I noticed a thing in python polars. I’m not sure but seems that pl.when().then().otherwise() is slow somewhere. For instance, for dataframe:
df = pl.DataFrame({
'A': [randint(1, 10**15) for _ in range(30_000_000)],
'B': [randint(1, 10**15) for _ in range(30_000_000)],
}, schema={
'A': pl.UInt64,
'B': pl.UInt64,
})
Horizontal min with pl.min_horizontal:
df.with_columns(
pl.min_horizontal(['A', 'B']).alias('min_column')
)
92.4 ms ± 16.3 ms per loop (mean ± std. dev. of 7 runs, 10 loops each)
And the same with when().then().otherwise():
df.with_columns(
pl.when(
pl.col('A') < pl.col('B')
).then(pl.col('A')).otherwise(pl.col('B')).alias('min_column'),
)
458 ms ± 75.9 ms per loop (mean ± std. dev. of 7 runs, 1 loop each)
I measure explicitly the when part and seems that it is not a bottleneck.

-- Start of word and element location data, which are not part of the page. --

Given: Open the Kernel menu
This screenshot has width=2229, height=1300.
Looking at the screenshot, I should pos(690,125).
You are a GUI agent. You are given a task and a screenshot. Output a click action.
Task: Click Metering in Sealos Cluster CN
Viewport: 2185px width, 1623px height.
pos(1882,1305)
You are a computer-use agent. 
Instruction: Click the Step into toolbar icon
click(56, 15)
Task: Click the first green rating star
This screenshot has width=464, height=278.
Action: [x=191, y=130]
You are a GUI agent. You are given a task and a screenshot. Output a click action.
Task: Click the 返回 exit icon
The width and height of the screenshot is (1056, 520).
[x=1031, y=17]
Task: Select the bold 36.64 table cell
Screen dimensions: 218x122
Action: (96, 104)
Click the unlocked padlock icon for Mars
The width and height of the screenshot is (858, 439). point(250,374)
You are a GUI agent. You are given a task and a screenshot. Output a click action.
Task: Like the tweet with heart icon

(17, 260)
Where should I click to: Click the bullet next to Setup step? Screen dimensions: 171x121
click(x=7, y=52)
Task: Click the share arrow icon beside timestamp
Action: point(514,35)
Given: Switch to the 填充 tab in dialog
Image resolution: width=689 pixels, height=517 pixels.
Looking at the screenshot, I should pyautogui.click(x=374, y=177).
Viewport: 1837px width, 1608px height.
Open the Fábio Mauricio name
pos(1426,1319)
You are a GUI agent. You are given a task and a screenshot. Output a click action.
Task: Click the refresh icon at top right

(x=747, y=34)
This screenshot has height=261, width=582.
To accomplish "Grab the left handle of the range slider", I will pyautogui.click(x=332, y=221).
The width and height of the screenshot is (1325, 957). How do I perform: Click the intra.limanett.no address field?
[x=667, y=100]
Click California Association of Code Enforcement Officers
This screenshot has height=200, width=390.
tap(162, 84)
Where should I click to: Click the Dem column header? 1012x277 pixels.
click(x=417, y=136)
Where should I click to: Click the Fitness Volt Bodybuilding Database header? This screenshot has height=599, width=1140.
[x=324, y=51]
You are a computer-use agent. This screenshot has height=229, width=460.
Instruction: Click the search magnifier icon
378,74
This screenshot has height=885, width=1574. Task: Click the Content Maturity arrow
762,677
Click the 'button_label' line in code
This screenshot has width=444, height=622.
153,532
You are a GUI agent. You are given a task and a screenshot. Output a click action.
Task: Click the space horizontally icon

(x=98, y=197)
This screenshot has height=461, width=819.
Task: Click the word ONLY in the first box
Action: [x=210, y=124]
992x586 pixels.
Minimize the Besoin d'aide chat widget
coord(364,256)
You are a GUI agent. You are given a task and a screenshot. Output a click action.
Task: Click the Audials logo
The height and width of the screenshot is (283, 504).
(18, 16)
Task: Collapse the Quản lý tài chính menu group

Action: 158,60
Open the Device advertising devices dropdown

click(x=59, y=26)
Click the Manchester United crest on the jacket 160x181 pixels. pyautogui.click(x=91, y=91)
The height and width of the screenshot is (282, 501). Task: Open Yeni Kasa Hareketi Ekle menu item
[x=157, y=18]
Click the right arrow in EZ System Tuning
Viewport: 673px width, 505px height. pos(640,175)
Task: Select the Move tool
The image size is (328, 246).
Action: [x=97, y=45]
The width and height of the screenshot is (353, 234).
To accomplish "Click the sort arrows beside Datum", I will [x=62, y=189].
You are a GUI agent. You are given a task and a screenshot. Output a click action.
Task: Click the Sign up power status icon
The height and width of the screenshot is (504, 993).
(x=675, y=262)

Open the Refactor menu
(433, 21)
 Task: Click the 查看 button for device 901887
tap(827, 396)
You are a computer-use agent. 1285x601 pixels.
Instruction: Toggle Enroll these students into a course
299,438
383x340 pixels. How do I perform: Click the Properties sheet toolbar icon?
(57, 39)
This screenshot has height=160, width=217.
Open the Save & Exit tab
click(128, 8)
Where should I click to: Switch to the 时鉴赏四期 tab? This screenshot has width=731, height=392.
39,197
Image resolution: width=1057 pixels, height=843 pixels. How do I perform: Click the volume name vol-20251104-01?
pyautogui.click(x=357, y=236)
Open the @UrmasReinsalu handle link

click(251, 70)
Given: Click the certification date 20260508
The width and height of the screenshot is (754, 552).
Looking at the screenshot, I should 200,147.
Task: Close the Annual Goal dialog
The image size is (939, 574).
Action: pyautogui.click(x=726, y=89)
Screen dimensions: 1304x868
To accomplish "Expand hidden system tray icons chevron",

df.with_columns((pl.col('A') < pl.col('B')).alias('column_comparison'))
49.2 ms ± 6.23 ms per loop (mean ± std. dev. of 7 runs, 10 loops each)
If remove otherwise() it will be even slower.
df.with_columns(
pl.when(
pl.col('A') < pl.col('B')
).then(pl.col('A')).alias('min_column')
)
664 ms ± 19.7 ms per loop (mean ± std. dev. of 7 runs, 1 loop each)
I also have tried some other methods for horizontal reducing such as pl.reduce or pl.fold and seems that they all are much faster than when().then().
So the questions here:
- Is it expected behavior?
- Why pl.when().then() is much slower than other expressions?
- In which cases should we avoid
when().then().otherwise()
?